- _Aim_:
Copy the listing again from the line with "Select the word" up to and including its final line, requests included. Shift every click coordinate in the answers by -26.

** Start of Source data **

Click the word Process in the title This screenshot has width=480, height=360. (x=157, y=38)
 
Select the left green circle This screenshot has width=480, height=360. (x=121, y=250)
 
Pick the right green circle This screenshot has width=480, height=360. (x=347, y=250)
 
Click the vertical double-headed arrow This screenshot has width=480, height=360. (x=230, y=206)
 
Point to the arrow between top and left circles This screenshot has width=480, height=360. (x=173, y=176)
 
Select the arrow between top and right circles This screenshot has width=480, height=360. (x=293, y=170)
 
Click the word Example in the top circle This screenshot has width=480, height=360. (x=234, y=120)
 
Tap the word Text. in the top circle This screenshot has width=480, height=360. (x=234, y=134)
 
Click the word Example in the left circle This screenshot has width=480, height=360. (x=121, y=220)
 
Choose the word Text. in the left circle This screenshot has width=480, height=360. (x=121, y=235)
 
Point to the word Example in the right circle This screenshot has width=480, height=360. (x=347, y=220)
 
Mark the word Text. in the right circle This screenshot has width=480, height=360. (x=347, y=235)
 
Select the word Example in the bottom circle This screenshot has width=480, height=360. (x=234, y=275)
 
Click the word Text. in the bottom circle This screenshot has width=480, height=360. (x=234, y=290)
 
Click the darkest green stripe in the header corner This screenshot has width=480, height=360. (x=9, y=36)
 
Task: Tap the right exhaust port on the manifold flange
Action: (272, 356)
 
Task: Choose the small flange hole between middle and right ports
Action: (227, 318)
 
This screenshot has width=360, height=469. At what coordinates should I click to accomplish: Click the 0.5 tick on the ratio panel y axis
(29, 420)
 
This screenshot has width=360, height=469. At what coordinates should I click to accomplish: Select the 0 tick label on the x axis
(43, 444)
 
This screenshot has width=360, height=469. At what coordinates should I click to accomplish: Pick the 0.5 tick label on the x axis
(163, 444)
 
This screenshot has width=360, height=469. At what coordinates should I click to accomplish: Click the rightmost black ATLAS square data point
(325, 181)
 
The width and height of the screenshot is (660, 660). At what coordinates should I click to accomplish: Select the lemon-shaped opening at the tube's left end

** End of Source data **

- _Answer for this exercise_:
Select the word Example in the bottom circle This screenshot has width=480, height=360. (x=208, y=249)
 
Click the word Text. in the bottom circle This screenshot has width=480, height=360. (x=208, y=264)
 
Click the darkest green stripe in the header corner This screenshot has width=480, height=360. (x=-17, y=10)
 
Task: Tap the right exhaust port on the manifold flange
Action: (246, 330)
 
Task: Choose the small flange hole between middle and right ports
Action: (201, 292)
 
This screenshot has width=360, height=469. At what coordinates should I click to accomplish: Click the 0.5 tick on the ratio panel y axis
(3, 394)
 
This screenshot has width=360, height=469. At what coordinates should I click to accomplish: Select the 0 tick label on the x axis
(17, 418)
 
This screenshot has width=360, height=469. At what coordinates should I click to accomplish: Pick the 0.5 tick label on the x axis
(137, 418)
 
This screenshot has width=360, height=469. At what coordinates should I click to accomplish: Click the rightmost black ATLAS square data point
(299, 155)
 
The width and height of the screenshot is (660, 660). At what coordinates should I click to accomplish: Select the lemon-shaped opening at the tube's left end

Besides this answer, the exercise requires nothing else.